Identités et controverses

Cette recension a paru dans Livr'arbitres numéro 49.
Dans une collection engagée, « Disputatio », en latin « controverse argumentée », de quoi nous mener sur des chemins qui rappellent la scolastique médiévale, on retrouve avec plaisir une méthode d'enseignement et de recherche, voire une technique d'examen permettant le débat autour d’une grande question. Aujourd’hui, une des questions d’ordre social, c’est l’identité.
Laurent Dubreuil, qui est écrivain et professeur d’université, et Norman Ajari, qui est philosophe et maître de conférence en études noires francophones, dialoguent. L’ouvrage Violences identitaires (éditions Mialet et Barrault, 2024) revient sur le « racialisme ». À l’inverse de l’universalisme qui pense la réalité comme un tout, le racialisme prétend étudier celle-ci et en tirer des conclusions à partir d’une théorie des races ou d’une catégorisation des êtres humains selon leurs races respectives.

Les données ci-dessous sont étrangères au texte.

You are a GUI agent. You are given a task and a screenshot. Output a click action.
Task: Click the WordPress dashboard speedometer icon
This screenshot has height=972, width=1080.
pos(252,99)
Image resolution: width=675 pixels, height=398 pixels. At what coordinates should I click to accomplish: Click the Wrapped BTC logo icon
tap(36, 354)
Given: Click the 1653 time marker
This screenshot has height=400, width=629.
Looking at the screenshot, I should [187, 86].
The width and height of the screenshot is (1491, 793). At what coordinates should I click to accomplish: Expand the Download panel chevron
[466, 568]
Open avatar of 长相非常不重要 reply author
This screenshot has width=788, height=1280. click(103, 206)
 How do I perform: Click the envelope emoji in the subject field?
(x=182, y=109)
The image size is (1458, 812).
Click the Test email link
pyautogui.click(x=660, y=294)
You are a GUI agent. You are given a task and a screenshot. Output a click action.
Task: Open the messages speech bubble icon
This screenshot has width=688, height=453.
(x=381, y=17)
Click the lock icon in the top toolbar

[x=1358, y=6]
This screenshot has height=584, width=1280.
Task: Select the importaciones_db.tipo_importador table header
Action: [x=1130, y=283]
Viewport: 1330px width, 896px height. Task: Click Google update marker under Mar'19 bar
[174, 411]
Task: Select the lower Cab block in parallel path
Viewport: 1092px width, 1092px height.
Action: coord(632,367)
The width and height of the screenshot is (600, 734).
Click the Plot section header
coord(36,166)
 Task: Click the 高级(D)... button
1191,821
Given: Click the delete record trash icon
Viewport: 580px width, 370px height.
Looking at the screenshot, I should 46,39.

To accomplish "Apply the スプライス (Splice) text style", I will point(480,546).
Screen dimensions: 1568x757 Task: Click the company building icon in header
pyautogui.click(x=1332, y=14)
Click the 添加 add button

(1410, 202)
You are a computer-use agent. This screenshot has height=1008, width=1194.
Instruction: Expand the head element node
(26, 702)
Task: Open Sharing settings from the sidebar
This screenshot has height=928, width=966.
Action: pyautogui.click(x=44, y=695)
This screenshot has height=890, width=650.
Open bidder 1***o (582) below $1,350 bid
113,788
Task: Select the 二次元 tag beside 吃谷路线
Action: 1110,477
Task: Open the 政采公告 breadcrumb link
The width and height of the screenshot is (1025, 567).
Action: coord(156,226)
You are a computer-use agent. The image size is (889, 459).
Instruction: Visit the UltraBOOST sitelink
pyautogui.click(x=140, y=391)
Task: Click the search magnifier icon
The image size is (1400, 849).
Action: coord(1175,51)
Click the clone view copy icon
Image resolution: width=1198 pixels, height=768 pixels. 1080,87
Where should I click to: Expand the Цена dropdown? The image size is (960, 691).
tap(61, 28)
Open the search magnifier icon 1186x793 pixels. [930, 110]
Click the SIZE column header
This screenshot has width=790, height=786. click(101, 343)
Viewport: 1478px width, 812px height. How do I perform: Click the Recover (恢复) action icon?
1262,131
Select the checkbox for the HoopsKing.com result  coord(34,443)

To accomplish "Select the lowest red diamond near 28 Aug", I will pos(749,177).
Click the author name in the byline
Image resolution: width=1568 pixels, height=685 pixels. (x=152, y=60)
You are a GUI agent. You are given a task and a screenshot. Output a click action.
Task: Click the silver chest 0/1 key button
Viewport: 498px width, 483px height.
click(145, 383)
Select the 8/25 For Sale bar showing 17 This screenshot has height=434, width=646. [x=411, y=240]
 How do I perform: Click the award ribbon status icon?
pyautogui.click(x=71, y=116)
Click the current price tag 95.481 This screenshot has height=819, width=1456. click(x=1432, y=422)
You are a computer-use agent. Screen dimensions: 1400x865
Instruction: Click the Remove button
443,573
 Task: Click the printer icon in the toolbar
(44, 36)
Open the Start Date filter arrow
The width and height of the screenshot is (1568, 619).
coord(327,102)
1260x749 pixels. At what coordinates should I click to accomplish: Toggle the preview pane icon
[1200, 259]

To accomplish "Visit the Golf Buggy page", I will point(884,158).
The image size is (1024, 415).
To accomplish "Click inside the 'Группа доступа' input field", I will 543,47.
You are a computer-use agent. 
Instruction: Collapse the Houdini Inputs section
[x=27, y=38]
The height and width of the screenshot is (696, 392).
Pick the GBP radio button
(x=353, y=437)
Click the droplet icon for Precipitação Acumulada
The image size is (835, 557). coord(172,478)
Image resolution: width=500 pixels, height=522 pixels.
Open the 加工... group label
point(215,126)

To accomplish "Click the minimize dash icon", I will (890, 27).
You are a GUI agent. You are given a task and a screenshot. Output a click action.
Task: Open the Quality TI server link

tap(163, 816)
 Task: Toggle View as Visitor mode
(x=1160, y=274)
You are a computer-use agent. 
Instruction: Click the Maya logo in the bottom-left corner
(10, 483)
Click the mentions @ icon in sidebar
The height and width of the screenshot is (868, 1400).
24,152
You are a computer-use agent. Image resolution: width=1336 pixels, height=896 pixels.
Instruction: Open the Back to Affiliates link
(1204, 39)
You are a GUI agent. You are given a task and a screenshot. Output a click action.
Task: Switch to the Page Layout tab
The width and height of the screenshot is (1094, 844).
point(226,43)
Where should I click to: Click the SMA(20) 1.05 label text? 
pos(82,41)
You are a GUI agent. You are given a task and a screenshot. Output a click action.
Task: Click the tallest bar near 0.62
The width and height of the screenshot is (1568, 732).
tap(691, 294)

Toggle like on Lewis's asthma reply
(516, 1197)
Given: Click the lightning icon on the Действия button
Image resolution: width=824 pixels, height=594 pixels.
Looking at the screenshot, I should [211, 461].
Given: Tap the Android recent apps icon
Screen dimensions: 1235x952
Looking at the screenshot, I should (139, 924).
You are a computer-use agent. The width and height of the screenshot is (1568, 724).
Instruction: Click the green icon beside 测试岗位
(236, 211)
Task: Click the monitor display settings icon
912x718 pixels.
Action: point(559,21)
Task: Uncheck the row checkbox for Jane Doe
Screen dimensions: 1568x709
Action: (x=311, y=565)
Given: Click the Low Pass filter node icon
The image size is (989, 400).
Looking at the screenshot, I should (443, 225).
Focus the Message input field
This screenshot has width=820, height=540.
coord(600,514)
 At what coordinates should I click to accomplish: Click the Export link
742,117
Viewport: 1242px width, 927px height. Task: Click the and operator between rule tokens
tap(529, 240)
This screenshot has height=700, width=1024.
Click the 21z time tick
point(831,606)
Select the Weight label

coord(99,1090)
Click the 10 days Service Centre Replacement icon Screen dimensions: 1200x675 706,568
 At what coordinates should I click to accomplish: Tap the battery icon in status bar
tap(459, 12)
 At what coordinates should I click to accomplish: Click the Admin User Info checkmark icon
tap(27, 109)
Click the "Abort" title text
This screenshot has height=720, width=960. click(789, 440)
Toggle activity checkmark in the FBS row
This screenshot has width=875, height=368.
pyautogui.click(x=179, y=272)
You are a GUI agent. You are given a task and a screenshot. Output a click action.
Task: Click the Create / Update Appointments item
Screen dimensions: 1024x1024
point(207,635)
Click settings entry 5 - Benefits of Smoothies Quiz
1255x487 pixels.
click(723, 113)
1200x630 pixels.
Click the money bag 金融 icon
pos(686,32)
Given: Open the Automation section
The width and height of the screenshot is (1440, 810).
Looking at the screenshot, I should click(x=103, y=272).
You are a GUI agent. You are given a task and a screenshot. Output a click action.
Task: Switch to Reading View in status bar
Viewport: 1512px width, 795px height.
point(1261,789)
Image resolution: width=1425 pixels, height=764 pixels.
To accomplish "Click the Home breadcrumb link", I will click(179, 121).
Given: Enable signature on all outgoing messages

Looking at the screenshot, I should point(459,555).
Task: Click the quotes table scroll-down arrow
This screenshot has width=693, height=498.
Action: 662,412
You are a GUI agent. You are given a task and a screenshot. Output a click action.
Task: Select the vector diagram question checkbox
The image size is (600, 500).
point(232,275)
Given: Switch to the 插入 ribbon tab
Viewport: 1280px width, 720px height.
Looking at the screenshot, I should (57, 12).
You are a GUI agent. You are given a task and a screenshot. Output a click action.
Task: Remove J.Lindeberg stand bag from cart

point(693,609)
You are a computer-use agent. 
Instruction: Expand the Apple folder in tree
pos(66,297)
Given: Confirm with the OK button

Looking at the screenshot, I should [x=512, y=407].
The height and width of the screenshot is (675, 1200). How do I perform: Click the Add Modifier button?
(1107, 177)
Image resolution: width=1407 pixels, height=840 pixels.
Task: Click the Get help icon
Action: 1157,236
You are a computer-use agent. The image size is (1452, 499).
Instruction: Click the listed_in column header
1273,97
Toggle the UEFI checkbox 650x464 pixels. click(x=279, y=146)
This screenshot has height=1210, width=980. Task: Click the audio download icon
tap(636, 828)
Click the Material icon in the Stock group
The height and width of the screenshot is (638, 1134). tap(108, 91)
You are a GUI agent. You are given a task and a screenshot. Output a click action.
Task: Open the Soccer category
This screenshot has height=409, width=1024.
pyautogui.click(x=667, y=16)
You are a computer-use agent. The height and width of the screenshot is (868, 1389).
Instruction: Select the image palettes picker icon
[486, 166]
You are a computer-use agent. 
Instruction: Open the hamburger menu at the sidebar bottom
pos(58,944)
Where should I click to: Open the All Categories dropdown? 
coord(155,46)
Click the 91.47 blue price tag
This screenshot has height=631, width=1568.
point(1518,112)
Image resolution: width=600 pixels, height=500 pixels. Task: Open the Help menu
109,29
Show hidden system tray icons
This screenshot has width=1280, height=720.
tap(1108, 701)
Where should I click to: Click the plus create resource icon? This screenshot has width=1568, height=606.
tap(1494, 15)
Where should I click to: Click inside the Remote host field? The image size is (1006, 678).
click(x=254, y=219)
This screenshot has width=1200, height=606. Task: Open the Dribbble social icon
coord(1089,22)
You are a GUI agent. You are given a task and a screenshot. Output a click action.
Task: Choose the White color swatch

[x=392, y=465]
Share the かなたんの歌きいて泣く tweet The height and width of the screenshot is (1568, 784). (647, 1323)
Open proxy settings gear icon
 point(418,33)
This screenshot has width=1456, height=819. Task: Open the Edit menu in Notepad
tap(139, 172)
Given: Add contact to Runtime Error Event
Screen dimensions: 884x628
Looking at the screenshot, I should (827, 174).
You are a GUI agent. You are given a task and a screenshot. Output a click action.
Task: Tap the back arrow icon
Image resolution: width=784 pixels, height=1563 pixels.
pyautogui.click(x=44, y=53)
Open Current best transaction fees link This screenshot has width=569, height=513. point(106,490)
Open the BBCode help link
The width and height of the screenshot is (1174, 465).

Le constat est clair : on vit une montée en puissance de l’affirmation de la race et du repli identitaire. Ce que l’on pourrait appeler la tenaille identitaire à l’américaine, si je puis m’exprimer ainsi. Précisément sous la forme de la violence communautaire, meurtrière, guerrière.
Le grand débat contemporain
Le grand débat contemporain de notre début de siècle est donc celui de la race. On pensait, grâce à l’arrivée des socialistes au pouvoir en 1981, et à la génération Mitterrand, y avoir définitivement échappé. C’est le retour du refoulé chez Freud ! Et si cette question se pose, ce n’est autre qu’à travers la question brûlante des migrants qui enflamme les débats, et crée, ce que Yves Charles Zarka appelle une « hystérie politique collective », et qui n’est possible, selon le philosophe « que parce qu’elle prend appui, au niveau de la population française, sur une angoisse sourde à la fois migratoire et identitaire, qu’elle excite et amplifie ».
Le relativisme culturel, les revendications identitaires par des tenues dites culturelles, des signes distinctifs, des comportements séparatistes, des affirmations ethniques, des censures moralisatrices, le constat est simple : on fait l’expérience d’un retour des « identités ». En ce sens, l’échange de lettres entre Laurent Dubreuil et Norman Ajari est salutaire, mais aussi courageux, tant la « tenaille identitaire » et la question des identités est un fil rouge qu’il est dangereux de passer, au risque de représailles ou de désapprobation unanime, et en tous sens. Un livre à lire, ne serait-ce que pour trouver un éclairage, quelques pistes, ou une compréhension des enjeux de notre époque.
Paru dans le n°49 de Livr'arbitres, Mars 2025.